Texas University System Bans Talking About Trans & Nonbinary Identities

“I’m emotionally shellshocked right now,” one professor told the New York Times.

Politics
Texas University System Bans Talking About Trans & Nonbinary Identities

Texas has long lambasted its LGBTQ+ communities with cruel directives, anti-gay and anti-trans bills, and bans on trans-affirming care. So in January, when President Trump signed several executive orders targeting trans people, Texas was quick to build on its already aggressive anti-trans agenda.  Governor Abbott issued a directive commanding state officials to “reject woke gender ideologies,” and House Bill 229 used regressive definitions to define “two sexes.”

On Thursday, Texas Tech University System cited all three in a letter to all five of its universities to ban any talk of trans and nonbinary identities.

“Current state and federal law recognize only two human sexes: male and female, as outlined in House Bill 229, Governor’s Letter, and Executive Order,” Chancellor Ted Mitchell wrote. “I recognize that members of our community may hold differing personal views on these matters.
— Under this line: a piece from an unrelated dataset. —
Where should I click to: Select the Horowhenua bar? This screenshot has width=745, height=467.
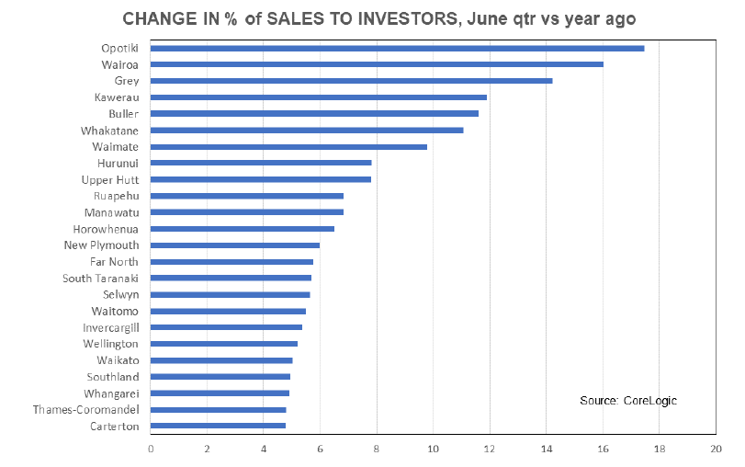[242, 228]
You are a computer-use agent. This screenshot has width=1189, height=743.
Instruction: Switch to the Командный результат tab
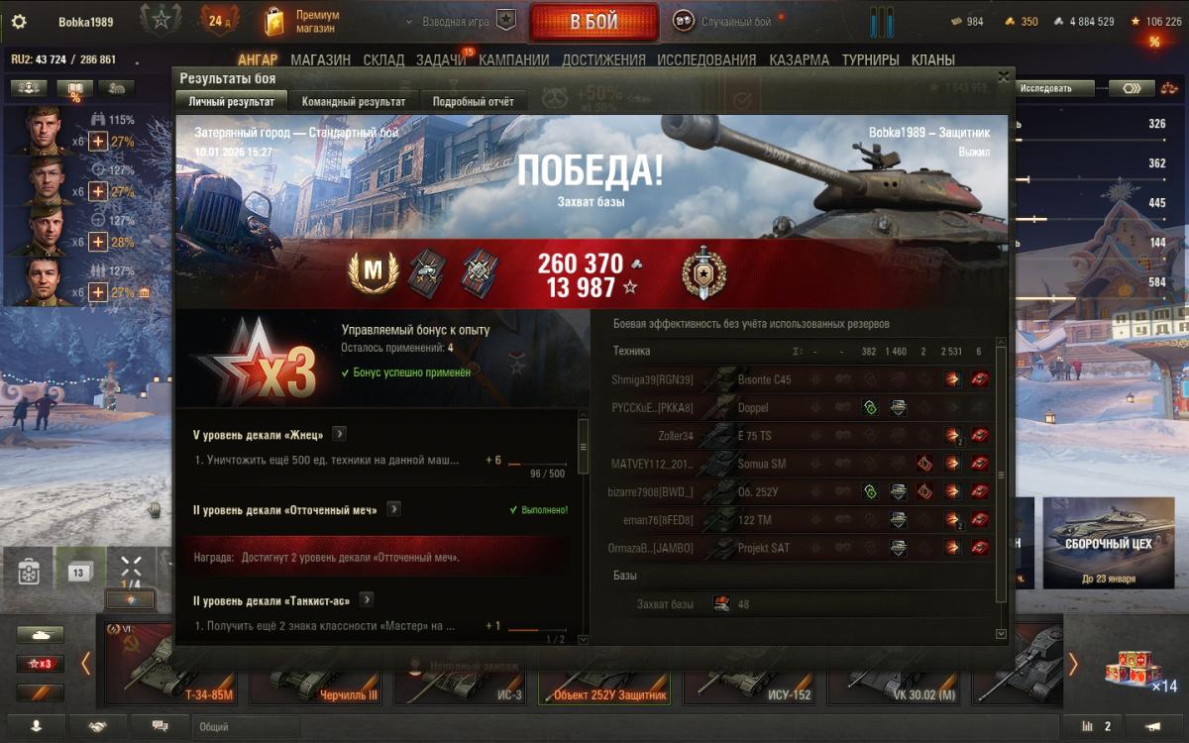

Regardless, in your role as a state employee, compliance with the law is required, and I trust in your professionalism to carry out these responsibilities in a manner that reflects well on our universities.” Mitchell’s letter doesn’t specify what can and can’t actually be talked about; instead, it advises presidents to review faculty syllabi and curricula to make “timely adjustments where needed.”

“I’m emotionally shellshocked right now,” one Texas Tech professor told the New York Times after the announcement. “What does it say about academic freedom? It says we don’t have it.”

The Texas Tech system has 70,000 students, approximately 2000 of them trans or nonbinary.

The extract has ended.